* THE TASK *
Format the records below as a Markdown table with the columns Row and Text, starting at the line that contains "Identify the location" and ending at the line that contains "(1518, 59).", with both ends included and blank lines left out. Leave out any pictures.

* ITEMS *
▬▬▬▬▬▬

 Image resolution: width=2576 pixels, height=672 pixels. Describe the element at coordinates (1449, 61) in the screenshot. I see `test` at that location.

▬▬▬▬▬▬

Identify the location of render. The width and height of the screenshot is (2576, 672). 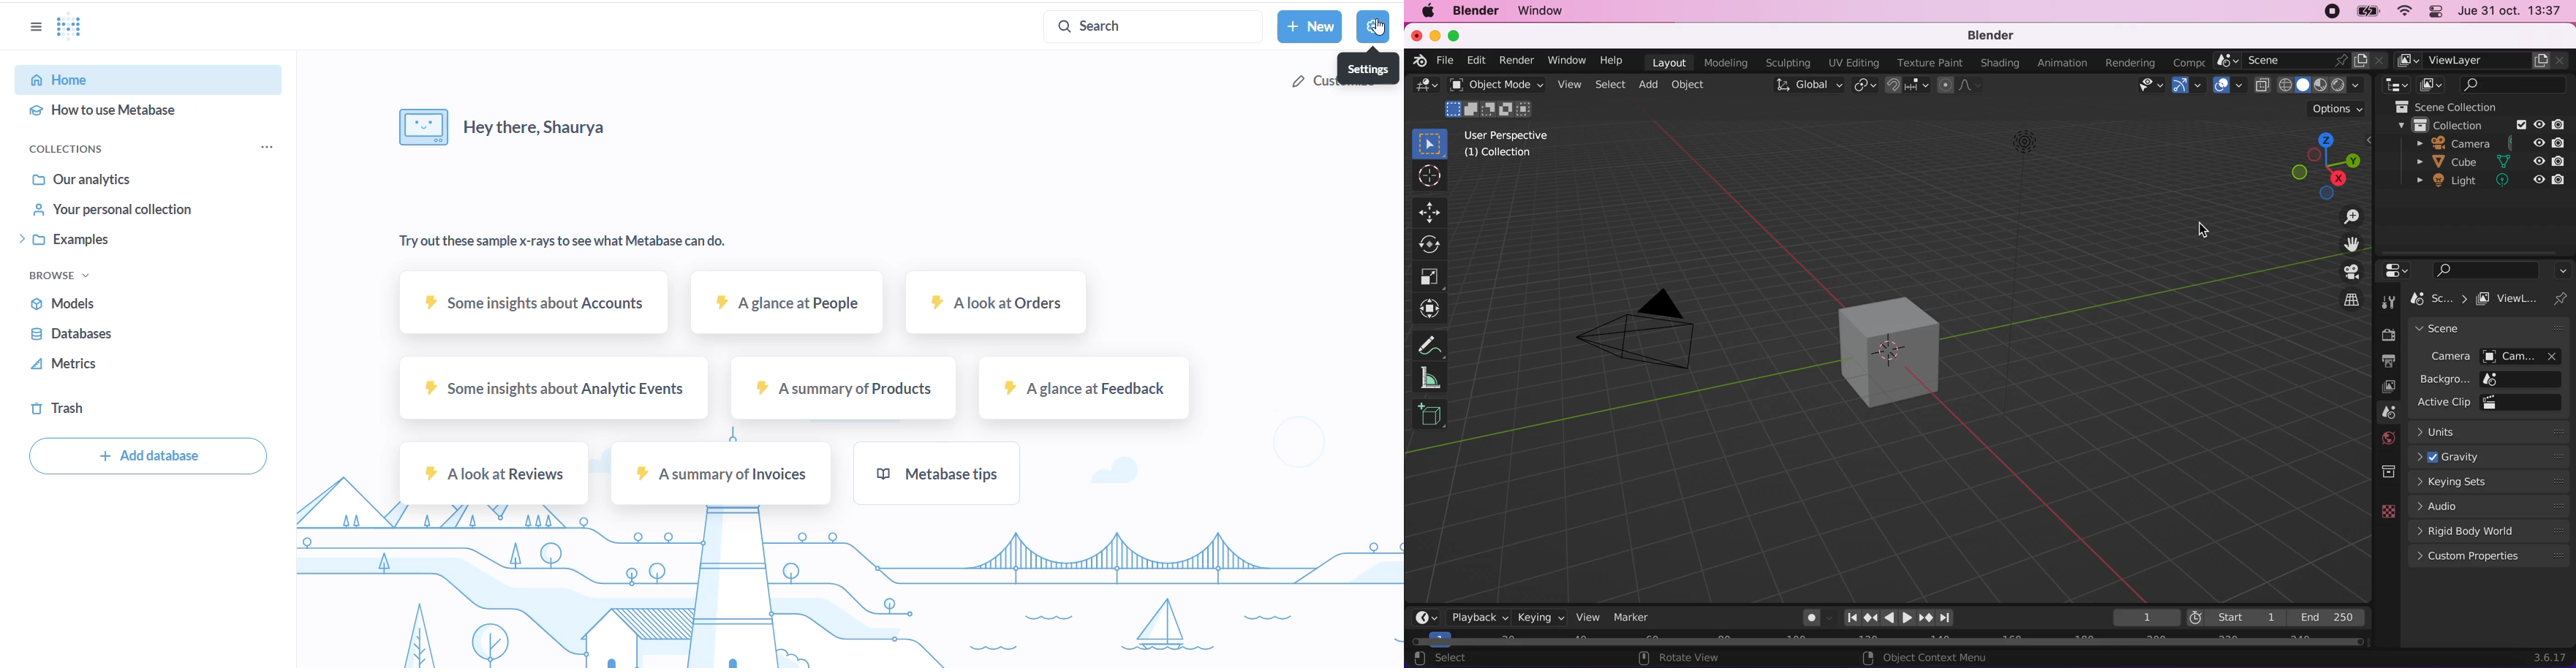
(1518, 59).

▬▬▬▬▬▬

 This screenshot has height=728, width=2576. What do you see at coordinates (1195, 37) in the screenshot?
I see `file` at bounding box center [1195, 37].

▬▬▬▬▬▬

* EXERCISE RESULT *
| Row | Text |
|---|---|
| 1 | Identify the location of render. The width and height of the screenshot is (2576, 672).  |
| 2 | (1518, 59). |